Post by Wossname » June 19th, 2020, 8:11 am

Steve3007 wrote:
June 18th, 2020, 11:30 am
y Steve3007 » Yesterday, 4:30 pm

I want to live in what Libertarians would call a Nanny State. One of the costs of that is that "this is my body" is not 100% true. I don't entirely own myself, and neither does anyone else.
Steve3007 wrote:
June 19th, 2020, 4:58 am
Steve3007 » Today, 9:58 am

Terrapin Station wrote:
What would be an example of the nonconsensual wider consequence in this case?
The consequences of tobacco smoking to the people who work to fund the healthcare system.
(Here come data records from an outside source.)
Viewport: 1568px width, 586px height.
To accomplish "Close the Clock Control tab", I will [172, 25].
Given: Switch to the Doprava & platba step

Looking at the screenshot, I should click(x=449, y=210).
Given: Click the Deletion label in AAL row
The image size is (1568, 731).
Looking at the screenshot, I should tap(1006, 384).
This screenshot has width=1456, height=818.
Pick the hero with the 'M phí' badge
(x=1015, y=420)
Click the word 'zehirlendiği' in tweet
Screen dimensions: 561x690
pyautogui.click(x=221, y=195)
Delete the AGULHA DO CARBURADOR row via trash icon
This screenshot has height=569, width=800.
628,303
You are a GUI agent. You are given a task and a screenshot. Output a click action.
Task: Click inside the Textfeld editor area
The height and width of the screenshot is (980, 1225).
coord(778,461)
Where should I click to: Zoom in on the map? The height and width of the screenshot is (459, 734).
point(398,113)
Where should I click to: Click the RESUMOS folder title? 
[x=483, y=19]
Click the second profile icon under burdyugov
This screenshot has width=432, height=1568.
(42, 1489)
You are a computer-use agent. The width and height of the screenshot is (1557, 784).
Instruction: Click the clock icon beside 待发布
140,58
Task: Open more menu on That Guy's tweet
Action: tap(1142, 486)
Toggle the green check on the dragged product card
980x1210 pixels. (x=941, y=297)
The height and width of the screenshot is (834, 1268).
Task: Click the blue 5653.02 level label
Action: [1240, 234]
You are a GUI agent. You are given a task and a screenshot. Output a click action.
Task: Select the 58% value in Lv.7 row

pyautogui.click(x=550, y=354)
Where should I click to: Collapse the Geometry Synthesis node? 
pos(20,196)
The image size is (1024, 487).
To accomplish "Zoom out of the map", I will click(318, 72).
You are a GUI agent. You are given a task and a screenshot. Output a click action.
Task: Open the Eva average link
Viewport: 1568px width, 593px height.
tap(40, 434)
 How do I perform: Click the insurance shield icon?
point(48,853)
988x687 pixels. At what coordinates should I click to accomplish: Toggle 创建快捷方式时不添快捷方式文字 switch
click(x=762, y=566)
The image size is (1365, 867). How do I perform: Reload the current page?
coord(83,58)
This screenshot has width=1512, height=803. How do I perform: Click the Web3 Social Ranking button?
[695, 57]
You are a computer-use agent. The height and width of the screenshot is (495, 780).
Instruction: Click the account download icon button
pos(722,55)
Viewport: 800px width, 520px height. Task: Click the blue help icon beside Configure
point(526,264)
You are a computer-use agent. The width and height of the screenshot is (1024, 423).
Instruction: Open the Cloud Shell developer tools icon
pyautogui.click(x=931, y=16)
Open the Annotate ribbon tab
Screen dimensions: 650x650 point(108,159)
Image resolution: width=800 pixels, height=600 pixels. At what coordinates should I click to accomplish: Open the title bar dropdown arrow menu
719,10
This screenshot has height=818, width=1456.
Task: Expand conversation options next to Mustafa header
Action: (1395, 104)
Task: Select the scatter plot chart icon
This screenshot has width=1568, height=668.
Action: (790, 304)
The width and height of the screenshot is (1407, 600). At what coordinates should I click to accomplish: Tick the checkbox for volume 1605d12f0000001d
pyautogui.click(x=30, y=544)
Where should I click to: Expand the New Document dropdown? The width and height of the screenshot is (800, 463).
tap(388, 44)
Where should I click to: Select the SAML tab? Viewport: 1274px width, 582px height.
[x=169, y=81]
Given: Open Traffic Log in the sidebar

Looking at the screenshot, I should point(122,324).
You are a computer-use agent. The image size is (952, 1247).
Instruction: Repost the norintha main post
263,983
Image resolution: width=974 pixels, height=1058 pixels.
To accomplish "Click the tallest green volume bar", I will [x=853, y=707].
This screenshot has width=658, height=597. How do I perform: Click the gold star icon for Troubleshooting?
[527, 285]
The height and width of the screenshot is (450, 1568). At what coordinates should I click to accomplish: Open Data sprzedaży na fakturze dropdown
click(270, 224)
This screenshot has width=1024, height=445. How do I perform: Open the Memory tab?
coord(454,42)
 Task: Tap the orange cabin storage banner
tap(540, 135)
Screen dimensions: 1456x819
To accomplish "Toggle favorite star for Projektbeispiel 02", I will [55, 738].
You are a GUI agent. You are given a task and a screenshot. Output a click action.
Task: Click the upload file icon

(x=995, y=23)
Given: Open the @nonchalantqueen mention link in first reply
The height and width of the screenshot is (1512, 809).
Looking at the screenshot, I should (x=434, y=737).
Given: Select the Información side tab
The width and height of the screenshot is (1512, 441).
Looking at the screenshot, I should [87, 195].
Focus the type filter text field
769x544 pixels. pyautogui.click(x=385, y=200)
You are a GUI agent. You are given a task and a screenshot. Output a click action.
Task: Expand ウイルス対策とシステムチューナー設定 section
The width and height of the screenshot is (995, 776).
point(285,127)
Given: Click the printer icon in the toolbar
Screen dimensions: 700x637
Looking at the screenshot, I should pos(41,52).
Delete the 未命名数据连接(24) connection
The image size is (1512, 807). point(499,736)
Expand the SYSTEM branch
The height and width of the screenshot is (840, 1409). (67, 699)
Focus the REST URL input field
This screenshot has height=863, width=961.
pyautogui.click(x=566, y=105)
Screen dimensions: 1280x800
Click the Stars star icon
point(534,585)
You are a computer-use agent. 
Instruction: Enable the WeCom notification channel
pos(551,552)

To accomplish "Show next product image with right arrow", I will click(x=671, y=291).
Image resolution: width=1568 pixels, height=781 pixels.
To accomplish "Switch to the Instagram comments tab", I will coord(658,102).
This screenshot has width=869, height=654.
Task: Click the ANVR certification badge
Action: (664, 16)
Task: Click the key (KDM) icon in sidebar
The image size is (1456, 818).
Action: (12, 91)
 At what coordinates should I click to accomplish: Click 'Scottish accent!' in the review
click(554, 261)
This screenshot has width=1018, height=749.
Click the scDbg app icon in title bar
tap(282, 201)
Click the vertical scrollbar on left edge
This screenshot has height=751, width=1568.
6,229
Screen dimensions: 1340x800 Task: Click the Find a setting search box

I want to live in a society which confers rights on people to a greater extent than is advocated by strict Libertarianism. All rights imply obligations. One of the rights I want to confer is free-at-the-point-of-delivery healthcare. That automatically means that I want to non-consensually oblige some people to work to fund that healthcare, whether via taxation or whatever. i.e. I don't want to give them a free choice as to whether they pay those taxes such that the consequences to them of paying/not paying are equal; I want to put in place consequences which strongly motivate them to pay. If my aim is realized then I've put in place a system which means that a consequence of tobacco smoking is non-consensual tax paying - i.e. taxpaying in which a strong incentive to pay is put in place.

Steve I do not disagree with you, but I am not sure of your position on drug use or just how nannying you want the state to be. Would high taxes on potentially harmful “recreational” drugs be an answer? Clearly we don’t want them so high that it drives most drug use back underground.

It seems that moral and economic issues are intertwined to some extent, there are few truly entirely self-regarding actions, and we must limit some freedoms to allow others. But the case has been presented that decriminalising and regulating drugs would actually decrease social and economic costs. I think a number of contributors have presented that case with some force.

The truth of the matter is clearly open to debate, but the arguments for decriminalisation, regulation and education do not, to me, seem trivial. It is fair enough if people do not accept them (Steve I do not know your position here). If such assessments are right, am I right in thinking you would not be against decriminalisation? Just how big do the economic and social costs need to be before others can claim the right to limit my behaviour? I would think they should be quite high (that’s my kind of libertarianism) and this debate arises at least in part because it is not clear, at least to many here, that they are, or at any rate, that the alternative (decriminalisation) is not in fact less costly.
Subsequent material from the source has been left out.